**WORK TO DO**: Copy each of the items below line for line, changing nothing.

□ □ □ □ □ □ □

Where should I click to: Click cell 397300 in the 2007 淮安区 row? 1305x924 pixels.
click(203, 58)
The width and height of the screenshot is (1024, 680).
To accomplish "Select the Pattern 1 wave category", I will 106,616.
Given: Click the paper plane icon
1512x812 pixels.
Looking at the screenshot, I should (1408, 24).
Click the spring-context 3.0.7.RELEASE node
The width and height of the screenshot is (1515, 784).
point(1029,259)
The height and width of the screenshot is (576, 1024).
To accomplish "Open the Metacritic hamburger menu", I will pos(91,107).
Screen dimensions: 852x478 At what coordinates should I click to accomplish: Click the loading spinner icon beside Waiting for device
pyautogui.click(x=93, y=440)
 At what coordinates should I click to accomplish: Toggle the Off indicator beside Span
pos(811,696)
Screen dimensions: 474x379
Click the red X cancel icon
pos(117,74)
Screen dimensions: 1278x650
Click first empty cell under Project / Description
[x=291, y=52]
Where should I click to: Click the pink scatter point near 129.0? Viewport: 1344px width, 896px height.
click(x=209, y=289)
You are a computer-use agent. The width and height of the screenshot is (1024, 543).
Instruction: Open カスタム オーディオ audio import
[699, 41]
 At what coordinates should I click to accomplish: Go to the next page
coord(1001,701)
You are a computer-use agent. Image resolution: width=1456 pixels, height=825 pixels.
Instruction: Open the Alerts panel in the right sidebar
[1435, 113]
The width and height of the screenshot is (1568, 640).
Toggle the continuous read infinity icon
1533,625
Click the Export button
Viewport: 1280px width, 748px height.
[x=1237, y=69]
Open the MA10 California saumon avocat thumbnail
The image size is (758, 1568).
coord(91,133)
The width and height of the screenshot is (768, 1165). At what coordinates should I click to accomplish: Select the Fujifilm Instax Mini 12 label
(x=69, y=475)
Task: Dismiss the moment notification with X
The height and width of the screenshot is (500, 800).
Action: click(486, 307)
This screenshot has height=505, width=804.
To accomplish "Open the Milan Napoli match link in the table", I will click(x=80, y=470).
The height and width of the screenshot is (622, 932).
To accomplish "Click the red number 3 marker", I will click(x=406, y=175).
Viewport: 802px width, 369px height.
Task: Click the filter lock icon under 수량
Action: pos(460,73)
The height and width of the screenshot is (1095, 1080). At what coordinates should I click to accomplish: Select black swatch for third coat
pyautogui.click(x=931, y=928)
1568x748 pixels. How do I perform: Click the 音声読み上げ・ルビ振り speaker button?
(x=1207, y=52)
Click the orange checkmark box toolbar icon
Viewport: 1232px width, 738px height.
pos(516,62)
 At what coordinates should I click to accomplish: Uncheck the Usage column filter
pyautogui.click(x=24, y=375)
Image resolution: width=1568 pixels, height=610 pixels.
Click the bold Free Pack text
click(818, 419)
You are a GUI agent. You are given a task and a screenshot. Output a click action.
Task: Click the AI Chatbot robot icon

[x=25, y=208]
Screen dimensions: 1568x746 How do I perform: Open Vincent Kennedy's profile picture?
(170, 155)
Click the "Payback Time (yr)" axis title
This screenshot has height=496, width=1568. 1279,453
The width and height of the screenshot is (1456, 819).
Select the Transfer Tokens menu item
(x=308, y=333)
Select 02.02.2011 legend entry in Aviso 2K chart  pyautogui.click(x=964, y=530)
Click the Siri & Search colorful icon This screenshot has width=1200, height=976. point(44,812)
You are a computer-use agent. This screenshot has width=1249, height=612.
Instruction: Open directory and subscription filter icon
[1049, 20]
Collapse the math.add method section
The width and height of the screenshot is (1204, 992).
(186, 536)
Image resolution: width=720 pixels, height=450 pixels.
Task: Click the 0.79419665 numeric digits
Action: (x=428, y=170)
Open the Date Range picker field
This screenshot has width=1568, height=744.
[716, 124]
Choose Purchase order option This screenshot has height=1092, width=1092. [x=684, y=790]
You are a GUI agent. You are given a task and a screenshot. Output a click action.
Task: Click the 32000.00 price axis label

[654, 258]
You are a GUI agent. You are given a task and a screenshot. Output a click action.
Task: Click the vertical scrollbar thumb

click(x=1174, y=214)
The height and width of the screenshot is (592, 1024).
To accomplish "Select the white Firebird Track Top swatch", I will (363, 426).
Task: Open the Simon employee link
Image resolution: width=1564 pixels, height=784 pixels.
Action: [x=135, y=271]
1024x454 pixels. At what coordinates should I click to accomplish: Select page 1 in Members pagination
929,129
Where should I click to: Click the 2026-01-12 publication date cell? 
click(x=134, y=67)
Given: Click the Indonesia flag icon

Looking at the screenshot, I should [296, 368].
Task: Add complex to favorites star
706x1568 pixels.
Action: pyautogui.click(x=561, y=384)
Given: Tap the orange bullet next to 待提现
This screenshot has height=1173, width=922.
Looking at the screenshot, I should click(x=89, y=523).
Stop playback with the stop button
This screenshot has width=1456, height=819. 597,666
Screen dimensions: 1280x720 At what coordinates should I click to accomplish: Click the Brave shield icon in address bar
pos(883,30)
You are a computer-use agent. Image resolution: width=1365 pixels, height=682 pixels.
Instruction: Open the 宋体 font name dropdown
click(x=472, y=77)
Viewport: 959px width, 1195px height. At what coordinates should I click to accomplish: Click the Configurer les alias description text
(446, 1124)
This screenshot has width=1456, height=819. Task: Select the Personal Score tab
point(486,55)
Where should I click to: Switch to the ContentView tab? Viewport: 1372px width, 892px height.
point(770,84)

□ □ □ □ □ □ □

**FULL ANSWER**:
Where should I click to: Click cell 397300 in the 2007 淮安区 row? 1305x924 pixels.
click(203, 58)
The width and height of the screenshot is (1024, 680).
To accomplish "Select the Pattern 1 wave category", I will 106,616.
Given: Click the paper plane icon
1512x812 pixels.
Looking at the screenshot, I should (1408, 24).
Click the spring-context 3.0.7.RELEASE node
The width and height of the screenshot is (1515, 784).
point(1029,259)
The height and width of the screenshot is (576, 1024).
To accomplish "Open the Metacritic hamburger menu", I will pos(91,107).
Screen dimensions: 852x478 At what coordinates should I click to accomplish: Click the loading spinner icon beside Waiting for device
pyautogui.click(x=93, y=440)
 At what coordinates should I click to accomplish: Toggle the Off indicator beside Span
pos(811,696)
Screen dimensions: 474x379
Click the red X cancel icon
pos(117,74)
Screen dimensions: 1278x650
Click first empty cell under Project / Description
[x=291, y=52]
Where should I click to: Click the pink scatter point near 129.0? Viewport: 1344px width, 896px height.
click(x=209, y=289)
You are a computer-use agent. The width and height of the screenshot is (1024, 543).
Instruction: Open カスタム オーディオ audio import
[699, 41]
 At what coordinates should I click to accomplish: Go to the next page
coord(1001,701)
You are a computer-use agent. Image resolution: width=1456 pixels, height=825 pixels.
Instruction: Open the Alerts panel in the right sidebar
[1435, 113]
The width and height of the screenshot is (1568, 640).
Toggle the continuous read infinity icon
1533,625
Click the Export button
Viewport: 1280px width, 748px height.
[x=1237, y=69]
Open the MA10 California saumon avocat thumbnail
The image size is (758, 1568).
coord(91,133)
The width and height of the screenshot is (768, 1165). At what coordinates should I click to accomplish: Select the Fujifilm Instax Mini 12 label
(x=69, y=475)
Task: Dismiss the moment notification with X
The height and width of the screenshot is (500, 800).
Action: click(486, 307)
This screenshot has height=505, width=804.
To accomplish "Open the Milan Napoli match link in the table", I will click(x=80, y=470).
The height and width of the screenshot is (622, 932).
To accomplish "Click the red number 3 marker", I will click(x=406, y=175).
Viewport: 802px width, 369px height.
Task: Click the filter lock icon under 수량
Action: pos(460,73)
The height and width of the screenshot is (1095, 1080). At what coordinates should I click to accomplish: Select black swatch for third coat
pyautogui.click(x=931, y=928)
1568x748 pixels. How do I perform: Click the 音声読み上げ・ルビ振り speaker button?
(x=1207, y=52)
Click the orange checkmark box toolbar icon
Viewport: 1232px width, 738px height.
pos(516,62)
 At what coordinates should I click to accomplish: Uncheck the Usage column filter
pyautogui.click(x=24, y=375)
Image resolution: width=1568 pixels, height=610 pixels.
Click the bold Free Pack text
click(818, 419)
You are a GUI agent. You are given a task and a screenshot. Output a click action.
Task: Click the AI Chatbot robot icon

[x=25, y=208]
Screen dimensions: 1568x746 How do I perform: Open Vincent Kennedy's profile picture?
(170, 155)
Click the "Payback Time (yr)" axis title
This screenshot has height=496, width=1568. 1279,453
The width and height of the screenshot is (1456, 819).
Select the Transfer Tokens menu item
(x=308, y=333)
Select 02.02.2011 legend entry in Aviso 2K chart  pyautogui.click(x=964, y=530)
Click the Siri & Search colorful icon This screenshot has width=1200, height=976. point(44,812)
You are a computer-use agent. This screenshot has width=1249, height=612.
Instruction: Open directory and subscription filter icon
[1049, 20]
Collapse the math.add method section
The width and height of the screenshot is (1204, 992).
(186, 536)
Image resolution: width=720 pixels, height=450 pixels.
Task: Click the 0.79419665 numeric digits
Action: (x=428, y=170)
Open the Date Range picker field
This screenshot has width=1568, height=744.
[716, 124]
Choose Purchase order option This screenshot has height=1092, width=1092. [x=684, y=790]
You are a GUI agent. You are given a task and a screenshot. Output a click action.
Task: Click the 32000.00 price axis label

[654, 258]
You are a GUI agent. You are given a task and a screenshot. Output a click action.
Task: Click the vertical scrollbar thumb

click(x=1174, y=214)
The height and width of the screenshot is (592, 1024).
To accomplish "Select the white Firebird Track Top swatch", I will (363, 426).
Task: Open the Simon employee link
Image resolution: width=1564 pixels, height=784 pixels.
Action: [x=135, y=271]
1024x454 pixels. At what coordinates should I click to accomplish: Select page 1 in Members pagination
929,129
Where should I click to: Click the 2026-01-12 publication date cell? 
click(x=134, y=67)
Given: Click the Indonesia flag icon

Looking at the screenshot, I should [296, 368].
Task: Add complex to favorites star
706x1568 pixels.
Action: pyautogui.click(x=561, y=384)
Given: Tap the orange bullet next to 待提现
This screenshot has height=1173, width=922.
Looking at the screenshot, I should click(x=89, y=523).
Stop playback with the stop button
This screenshot has width=1456, height=819. 597,666
Screen dimensions: 1280x720 At what coordinates should I click to accomplish: Click the Brave shield icon in address bar
pos(883,30)
You are a computer-use agent. Image resolution: width=1365 pixels, height=682 pixels.
Instruction: Open the 宋体 font name dropdown
click(x=472, y=77)
Viewport: 959px width, 1195px height. At what coordinates should I click to accomplish: Click the Configurer les alias description text
(446, 1124)
This screenshot has width=1456, height=819. Task: Select the Personal Score tab
point(486,55)
Where should I click to: Switch to the ContentView tab? Viewport: 1372px width, 892px height.
point(770,84)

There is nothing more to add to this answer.